All imports 
----

In [11]:
import os
import numpy as np
import pandas as pd

import sklearn
from sklearn.linear_model import LinearRegression
from sklearn.model_selection import train_test_split
from sklearn.metrics import mean_squared_error

Useful functions
---

In [1]:
class AttributeDict(dict):
    __getattr__ = dict.__getitem__
    __setattr__ = dict.__setitem__

def score_f1(y_true, y_pred, threshold):
    return sklearn.metrics.f1_score(y_true>threshold, y_pred>threshold)
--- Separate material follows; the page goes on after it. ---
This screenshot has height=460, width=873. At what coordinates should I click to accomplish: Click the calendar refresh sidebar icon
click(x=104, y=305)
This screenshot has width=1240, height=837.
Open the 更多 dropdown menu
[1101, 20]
def score_regression(y_true, y_pred):
    scores = [score_f1(y_true, y_pred, th) for th in [500, 1400, 5000, 10000]]
    return np.mean(scores)

Get the dataset in a DataFrame
---

In [5]:
datasets_path = os.path.join(os.curdir, "datasets")


dataset = AttributeDict(
    train=AttributeDict(
        X=pd.read_csv(os.path.join(datasets_path, 'X1.csv')),
        y=pd.read_csv(os.path.join(datasets_path, 'Y1.csv'), header=None)
    ),
    validation=AttributeDict(
        X=None,
        y=None
    ),
    test=AttributeDict(
        X=pd.read_csv(os.path.join(datasets_path, 'X2.csv')),
        y=None
    )
)

dataset.train.X, dataset.validation.X, dataset.train.y, dataset.validation.y = train_test_split(dataset.train.X, dataset.train.y, train_size=.8, shuffle=True)

Linear regression on the 58 train features
---

In [6]:
linear_regression_cf = LinearRegression()
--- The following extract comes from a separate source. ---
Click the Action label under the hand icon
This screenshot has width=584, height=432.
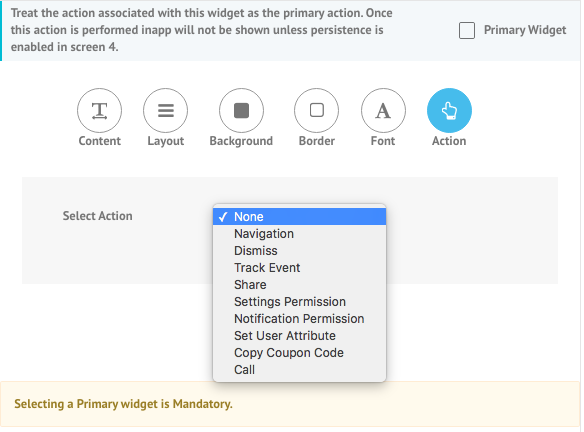449,141
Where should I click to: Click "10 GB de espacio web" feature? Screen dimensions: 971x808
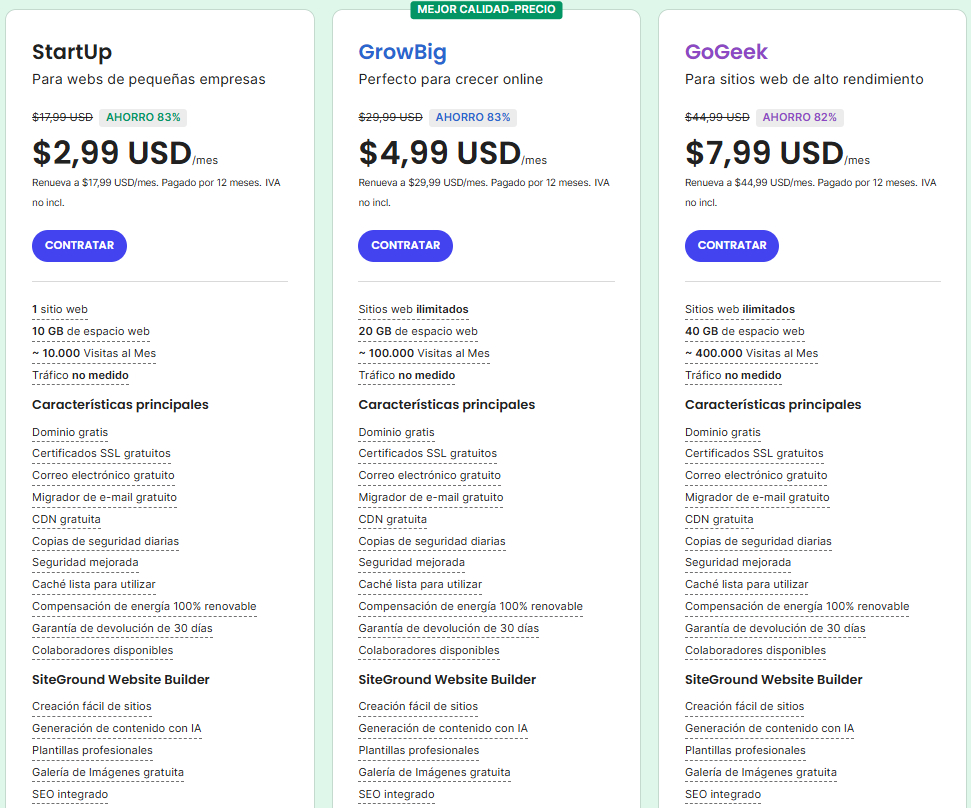91,331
linear_regression_cf.fit(dataset.train.X.values, dataset.train.y.values)

LinearRegression()

Inference on the validation set
---

In [13]:
y_val_pred = linear_regression_cf.predict(dataset.validation.X.values)
y_train_pred = linear_regression_cf.predict(dataset.train.X.values)


val_score = score_regression(dataset.validation.y.values, y_val_pred)
train_score = score_regression(dataset.train.y.values, y_train_pred)

print(f"Score on the validation set : {val_score:.2e}")
print(f"Score on the train set      : {train_score:.2e}")


val_acc = mean_squared_error(dataset.validation.y.values, y_val_pred)
train_acc = mean_squared_error(dataset.train.y.values, y_train_pred)

print(f"Accuracy on the validation set : {val_acc:.2e}")
print(f"Accuracy on the train set      : {train_acc:.2e}")

Score on the validation set : 4.84e-01
Score on the train set      : 4.91e-01
Accuracy on the validation set : 1.72e+17
Accuracy on the train set      : 1.53e+08